Transcribe every record below word for word.

╭─ DATA SUPPLIED

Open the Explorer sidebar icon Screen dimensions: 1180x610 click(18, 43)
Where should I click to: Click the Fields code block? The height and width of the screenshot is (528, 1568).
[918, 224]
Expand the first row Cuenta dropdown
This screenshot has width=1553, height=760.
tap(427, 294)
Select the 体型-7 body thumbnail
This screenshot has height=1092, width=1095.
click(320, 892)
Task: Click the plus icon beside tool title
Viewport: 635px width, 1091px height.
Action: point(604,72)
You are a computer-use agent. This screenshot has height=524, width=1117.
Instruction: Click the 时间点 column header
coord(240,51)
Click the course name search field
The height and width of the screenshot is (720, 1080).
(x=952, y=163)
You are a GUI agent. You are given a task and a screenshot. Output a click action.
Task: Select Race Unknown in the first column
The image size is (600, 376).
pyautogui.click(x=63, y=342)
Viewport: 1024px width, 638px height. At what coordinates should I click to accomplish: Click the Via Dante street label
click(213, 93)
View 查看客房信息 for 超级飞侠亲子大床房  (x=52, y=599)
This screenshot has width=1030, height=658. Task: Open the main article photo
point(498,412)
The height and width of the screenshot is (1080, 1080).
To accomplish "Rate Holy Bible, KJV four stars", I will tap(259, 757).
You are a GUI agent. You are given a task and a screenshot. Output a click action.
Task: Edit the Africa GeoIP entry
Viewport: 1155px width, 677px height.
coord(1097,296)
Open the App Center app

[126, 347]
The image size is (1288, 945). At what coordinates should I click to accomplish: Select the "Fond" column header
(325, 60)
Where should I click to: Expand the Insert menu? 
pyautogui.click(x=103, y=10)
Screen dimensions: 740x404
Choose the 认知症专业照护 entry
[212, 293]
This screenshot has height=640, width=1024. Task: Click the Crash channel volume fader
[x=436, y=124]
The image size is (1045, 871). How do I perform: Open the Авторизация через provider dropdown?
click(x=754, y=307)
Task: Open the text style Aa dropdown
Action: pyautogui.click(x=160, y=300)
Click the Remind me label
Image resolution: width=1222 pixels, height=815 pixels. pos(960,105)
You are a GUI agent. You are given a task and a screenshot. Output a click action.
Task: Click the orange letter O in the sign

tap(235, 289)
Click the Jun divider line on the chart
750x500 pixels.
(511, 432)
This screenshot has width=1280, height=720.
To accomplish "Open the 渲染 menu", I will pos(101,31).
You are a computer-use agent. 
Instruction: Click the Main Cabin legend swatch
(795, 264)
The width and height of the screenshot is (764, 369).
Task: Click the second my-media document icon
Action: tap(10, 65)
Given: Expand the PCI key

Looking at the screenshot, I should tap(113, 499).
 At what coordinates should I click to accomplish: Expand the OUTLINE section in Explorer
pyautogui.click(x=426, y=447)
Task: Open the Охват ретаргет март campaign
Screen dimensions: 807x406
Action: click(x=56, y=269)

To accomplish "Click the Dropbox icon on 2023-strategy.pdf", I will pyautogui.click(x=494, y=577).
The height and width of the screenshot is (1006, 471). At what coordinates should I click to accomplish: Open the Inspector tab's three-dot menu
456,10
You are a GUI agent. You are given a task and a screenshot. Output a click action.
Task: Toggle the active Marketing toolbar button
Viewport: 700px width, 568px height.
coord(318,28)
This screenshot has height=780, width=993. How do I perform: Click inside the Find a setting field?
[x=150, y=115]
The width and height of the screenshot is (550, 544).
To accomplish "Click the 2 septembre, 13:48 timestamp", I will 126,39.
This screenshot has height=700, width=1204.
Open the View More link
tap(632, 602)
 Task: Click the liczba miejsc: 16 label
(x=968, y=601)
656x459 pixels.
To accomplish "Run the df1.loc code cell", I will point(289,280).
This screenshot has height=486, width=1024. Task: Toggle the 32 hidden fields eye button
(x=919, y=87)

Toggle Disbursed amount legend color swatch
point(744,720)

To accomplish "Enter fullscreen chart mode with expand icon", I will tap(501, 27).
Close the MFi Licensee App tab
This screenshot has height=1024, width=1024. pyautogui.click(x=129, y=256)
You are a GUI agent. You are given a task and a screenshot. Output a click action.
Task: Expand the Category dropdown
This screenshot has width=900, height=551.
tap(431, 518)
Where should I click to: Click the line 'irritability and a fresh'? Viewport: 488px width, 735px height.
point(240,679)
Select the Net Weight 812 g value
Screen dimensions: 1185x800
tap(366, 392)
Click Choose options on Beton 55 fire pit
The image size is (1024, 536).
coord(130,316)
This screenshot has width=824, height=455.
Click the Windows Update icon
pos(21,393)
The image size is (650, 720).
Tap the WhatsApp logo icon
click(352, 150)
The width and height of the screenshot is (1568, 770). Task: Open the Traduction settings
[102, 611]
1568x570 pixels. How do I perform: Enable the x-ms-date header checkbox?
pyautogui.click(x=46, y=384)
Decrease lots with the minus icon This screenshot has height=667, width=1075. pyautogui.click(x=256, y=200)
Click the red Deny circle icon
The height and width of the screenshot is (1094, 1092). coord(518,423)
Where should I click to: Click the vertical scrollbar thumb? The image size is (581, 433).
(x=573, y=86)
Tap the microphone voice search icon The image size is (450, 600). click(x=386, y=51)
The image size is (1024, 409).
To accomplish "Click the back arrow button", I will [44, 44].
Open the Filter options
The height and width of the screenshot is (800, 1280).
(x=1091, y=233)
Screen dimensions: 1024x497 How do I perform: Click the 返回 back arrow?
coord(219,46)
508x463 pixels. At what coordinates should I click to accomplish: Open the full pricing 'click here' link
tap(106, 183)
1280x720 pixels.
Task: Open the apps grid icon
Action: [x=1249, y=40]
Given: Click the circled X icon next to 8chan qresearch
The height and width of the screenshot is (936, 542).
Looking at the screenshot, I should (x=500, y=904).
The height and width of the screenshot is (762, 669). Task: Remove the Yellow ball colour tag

╰─

[RESULT FOR THIS EXERCISE]
Open the Explorer sidebar icon Screen dimensions: 1180x610 click(18, 43)
Where should I click to: Click the Fields code block? The height and width of the screenshot is (528, 1568).
[918, 224]
Expand the first row Cuenta dropdown
This screenshot has width=1553, height=760.
tap(427, 294)
Select the 体型-7 body thumbnail
This screenshot has height=1092, width=1095.
click(320, 892)
Task: Click the plus icon beside tool title
Viewport: 635px width, 1091px height.
Action: point(604,72)
You are a computer-use agent. This screenshot has height=524, width=1117.
Instruction: Click the 时间点 column header
coord(240,51)
Click the course name search field
The height and width of the screenshot is (720, 1080).
(x=952, y=163)
You are a GUI agent. You are given a task and a screenshot. Output a click action.
Task: Select Race Unknown in the first column
The image size is (600, 376).
pyautogui.click(x=63, y=342)
Viewport: 1024px width, 638px height. At what coordinates should I click to accomplish: Click the Via Dante street label
click(213, 93)
View 查看客房信息 for 超级飞侠亲子大床房  (x=52, y=599)
This screenshot has width=1030, height=658. Task: Open the main article photo
point(498,412)
The height and width of the screenshot is (1080, 1080).
To accomplish "Rate Holy Bible, KJV four stars", I will tap(259, 757).
You are a GUI agent. You are given a task and a screenshot. Output a click action.
Task: Edit the Africa GeoIP entry
Viewport: 1155px width, 677px height.
coord(1097,296)
Open the App Center app

[126, 347]
The image size is (1288, 945). At what coordinates should I click to accomplish: Select the "Fond" column header
(325, 60)
Where should I click to: Expand the Insert menu? 
pyautogui.click(x=103, y=10)
Screen dimensions: 740x404
Choose the 认知症专业照护 entry
[212, 293]
This screenshot has height=640, width=1024. Task: Click the Crash channel volume fader
[x=436, y=124]
The image size is (1045, 871). How do I perform: Open the Авторизация через provider dropdown?
click(x=754, y=307)
Task: Open the text style Aa dropdown
Action: pyautogui.click(x=160, y=300)
Click the Remind me label
Image resolution: width=1222 pixels, height=815 pixels. pos(960,105)
You are a GUI agent. You are given a task and a screenshot. Output a click action.
Task: Click the orange letter O in the sign

tap(235, 289)
Click the Jun divider line on the chart
750x500 pixels.
(511, 432)
This screenshot has width=1280, height=720.
To accomplish "Open the 渲染 menu", I will pos(101,31).
You are a computer-use agent. 
Instruction: Click the Main Cabin legend swatch
(795, 264)
The width and height of the screenshot is (764, 369).
Task: Click the second my-media document icon
Action: tap(10, 65)
Given: Expand the PCI key

Looking at the screenshot, I should tap(113, 499).
 At what coordinates should I click to accomplish: Expand the OUTLINE section in Explorer
pyautogui.click(x=426, y=447)
Task: Open the Охват ретаргет март campaign
Screen dimensions: 807x406
Action: click(x=56, y=269)

To accomplish "Click the Dropbox icon on 2023-strategy.pdf", I will pyautogui.click(x=494, y=577).
The height and width of the screenshot is (1006, 471). At what coordinates should I click to accomplish: Open the Inspector tab's three-dot menu
456,10
You are a GUI agent. You are given a task and a screenshot. Output a click action.
Task: Toggle the active Marketing toolbar button
Viewport: 700px width, 568px height.
coord(318,28)
This screenshot has height=780, width=993. How do I perform: Click inside the Find a setting field?
[x=150, y=115]
The width and height of the screenshot is (550, 544).
To accomplish "Click the 2 septembre, 13:48 timestamp", I will 126,39.
This screenshot has height=700, width=1204.
Open the View More link
tap(632, 602)
 Task: Click the liczba miejsc: 16 label
(x=968, y=601)
656x459 pixels.
To accomplish "Run the df1.loc code cell", I will point(289,280).
This screenshot has height=486, width=1024. Task: Toggle the 32 hidden fields eye button
(x=919, y=87)

Toggle Disbursed amount legend color swatch
point(744,720)

To accomplish "Enter fullscreen chart mode with expand icon", I will tap(501, 27).
Close the MFi Licensee App tab
This screenshot has height=1024, width=1024. pyautogui.click(x=129, y=256)
You are a GUI agent. You are given a task and a screenshot. Output a click action.
Task: Expand the Category dropdown
This screenshot has width=900, height=551.
tap(431, 518)
Where should I click to: Click the line 'irritability and a fresh'? Viewport: 488px width, 735px height.
point(240,679)
Select the Net Weight 812 g value
Screen dimensions: 1185x800
tap(366, 392)
Click Choose options on Beton 55 fire pit
The image size is (1024, 536).
coord(130,316)
This screenshot has width=824, height=455.
Click the Windows Update icon
pos(21,393)
The image size is (650, 720).
Tap the WhatsApp logo icon
click(352, 150)
The width and height of the screenshot is (1568, 770). Task: Open the Traduction settings
[102, 611]
1568x570 pixels. How do I perform: Enable the x-ms-date header checkbox?
pyautogui.click(x=46, y=384)
Decrease lots with the minus icon This screenshot has height=667, width=1075. pyautogui.click(x=256, y=200)
Click the red Deny circle icon
The height and width of the screenshot is (1094, 1092). coord(518,423)
Where should I click to: Click the vertical scrollbar thumb? The image size is (581, 433).
(x=573, y=86)
Tap the microphone voice search icon The image size is (450, 600). click(x=386, y=51)
The image size is (1024, 409).
To accomplish "Click the back arrow button", I will [44, 44].
Open the Filter options
The height and width of the screenshot is (800, 1280).
(x=1091, y=233)
Screen dimensions: 1024x497 How do I perform: Click the 返回 back arrow?
coord(219,46)
508x463 pixels. At what coordinates should I click to accomplish: Open the full pricing 'click here' link
tap(106, 183)
1280x720 pixels.
Task: Open the apps grid icon
Action: [x=1249, y=40]
Given: Click the circled X icon next to 8chan qresearch
The height and width of the screenshot is (936, 542).
Looking at the screenshot, I should (x=500, y=904).
The height and width of the screenshot is (762, 669). Task: Remove the Yellow ball colour tag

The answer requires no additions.